■ **Description of the task**
The range runs from the line containing "How do I perform: Click" to the last line of the entries. Restate those lines word for word, without the pictures.

*** Entries provided ***

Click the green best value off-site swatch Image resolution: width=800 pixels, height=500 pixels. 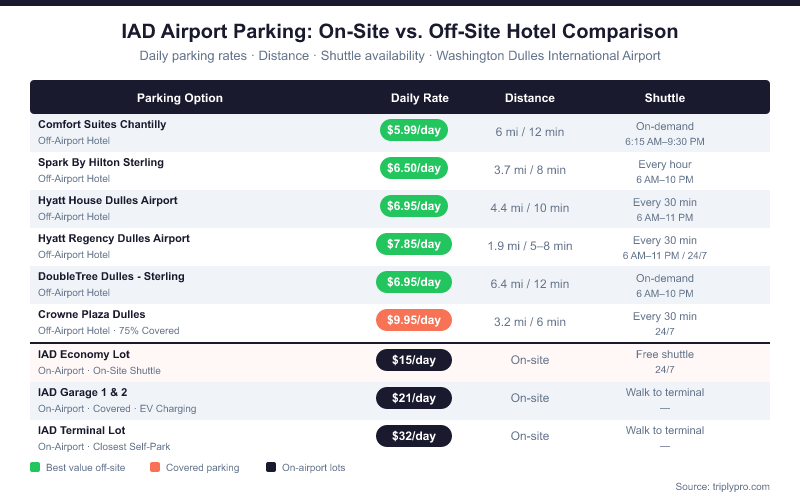(35, 467)
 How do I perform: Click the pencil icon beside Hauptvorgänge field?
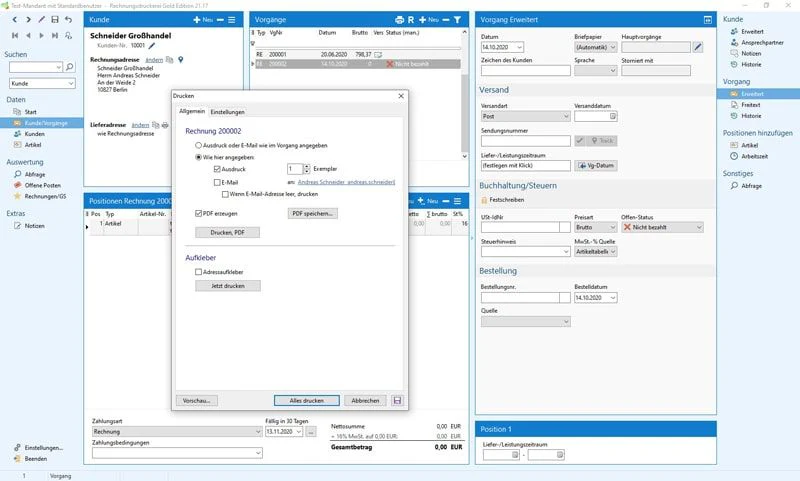coord(698,47)
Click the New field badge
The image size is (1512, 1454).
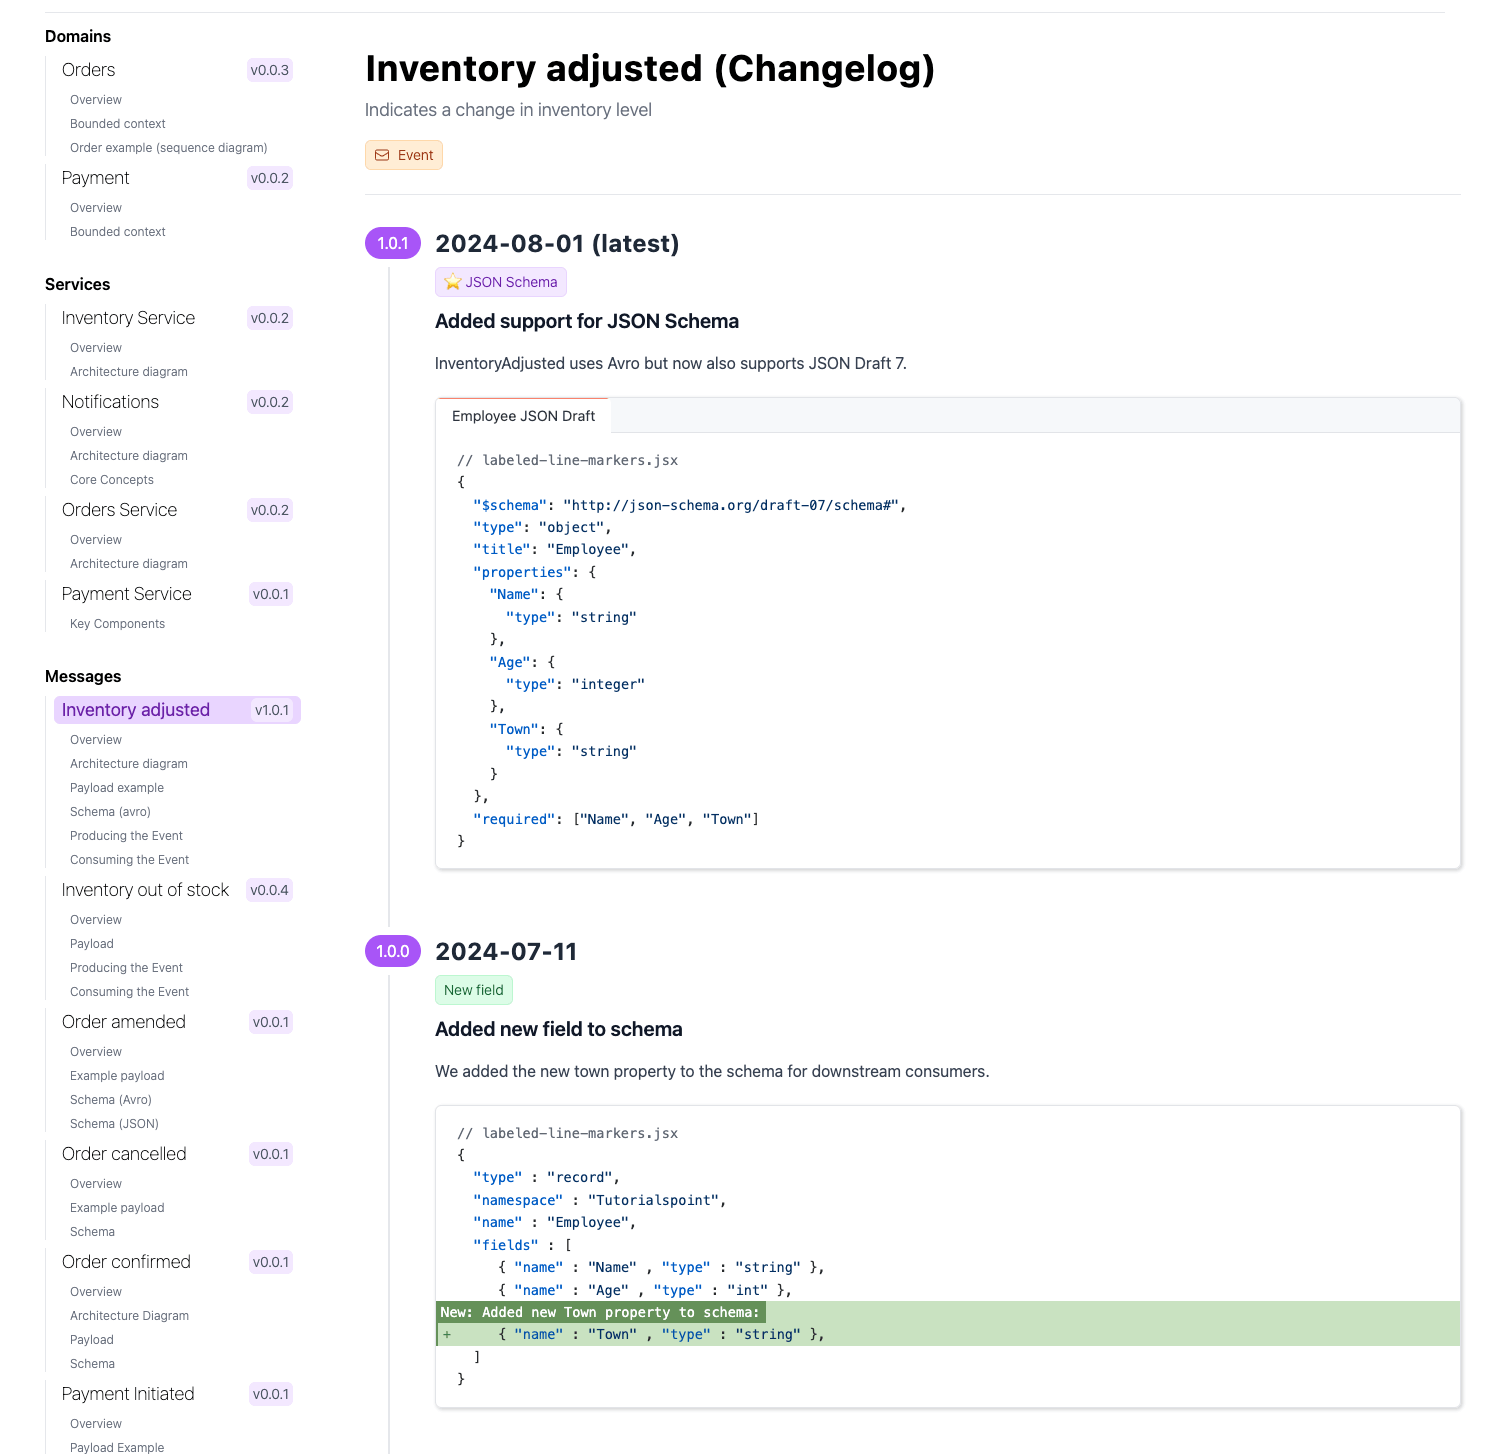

***

■ **Your solution**
 How do I perform: Click the pencil icon beside Hauptvorgänge field?
coord(698,47)
Click the New field badge
The image size is (1512, 1454).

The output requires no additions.